Work required: Every line that contains "width" must be located and copied from the data.
##############################
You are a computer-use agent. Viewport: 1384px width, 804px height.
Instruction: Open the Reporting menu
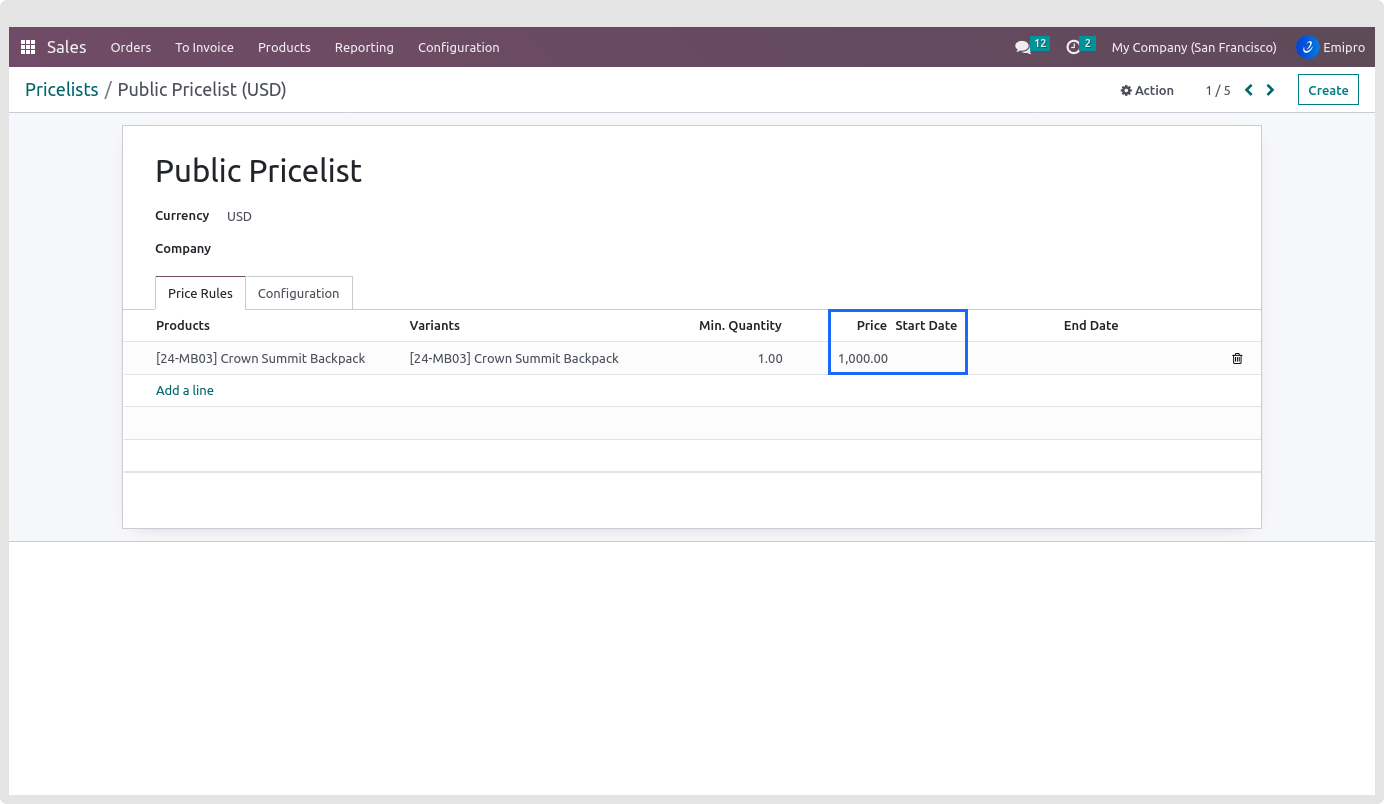[x=364, y=47]

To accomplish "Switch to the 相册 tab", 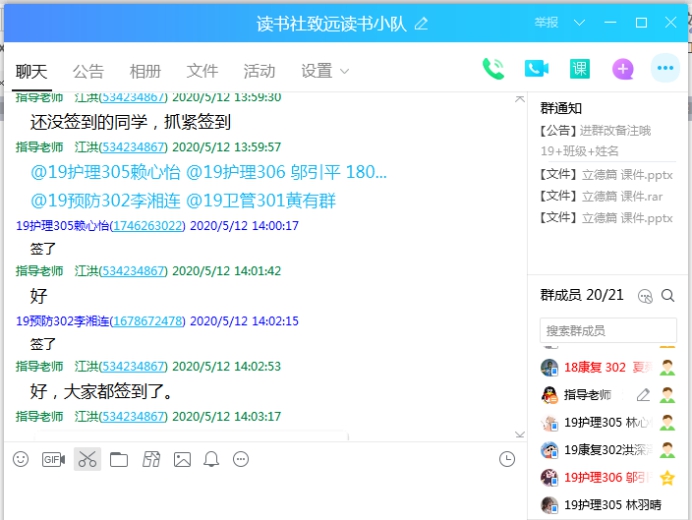I will click(145, 71).
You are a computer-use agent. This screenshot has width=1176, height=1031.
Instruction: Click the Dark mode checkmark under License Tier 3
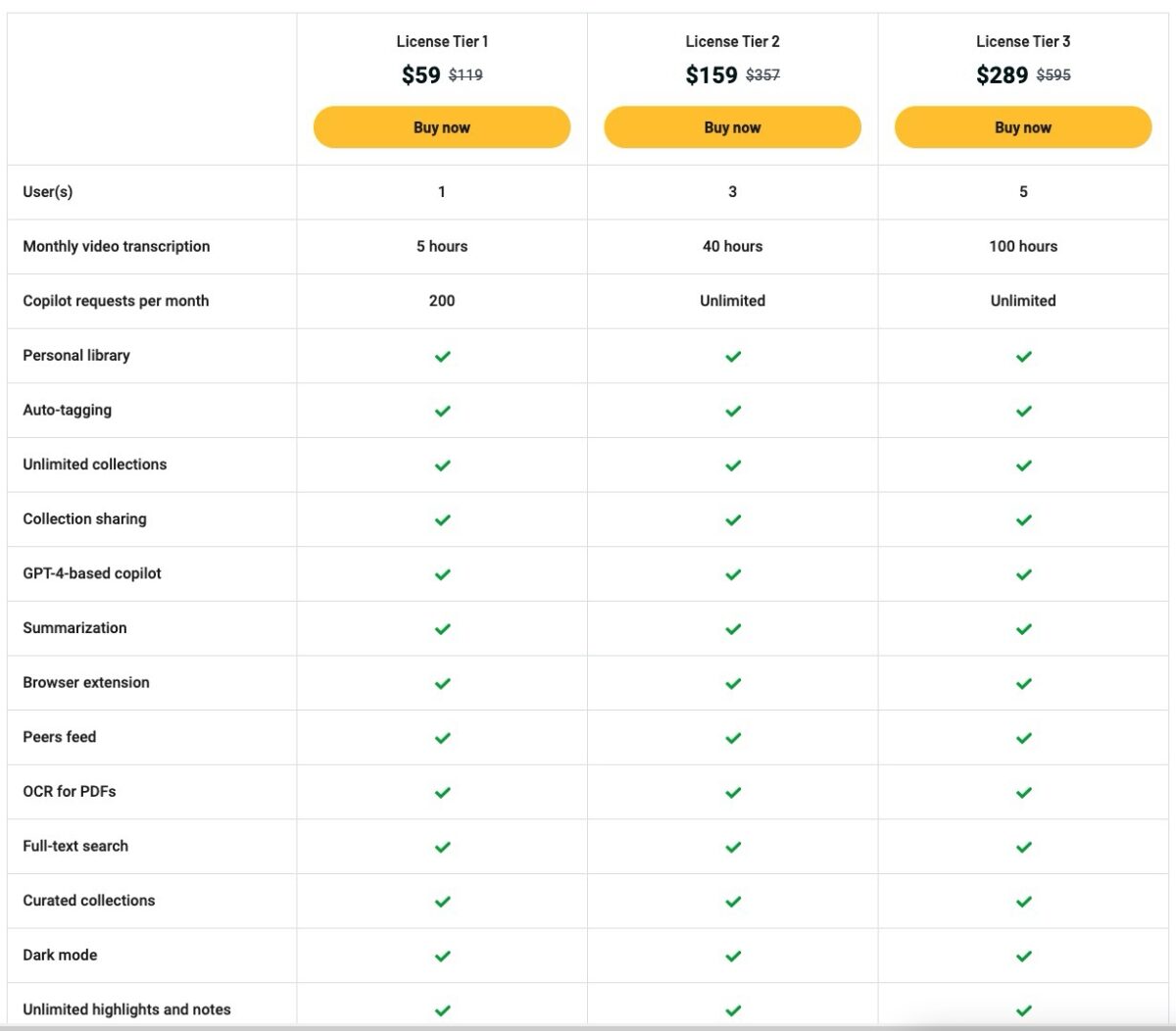click(x=1022, y=956)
##############################
Solution to this task:
You are a computer-use agent. Viewport: 1384px width, 804px height.
You are a computer-use agent. This screenshot has width=1176, height=1031.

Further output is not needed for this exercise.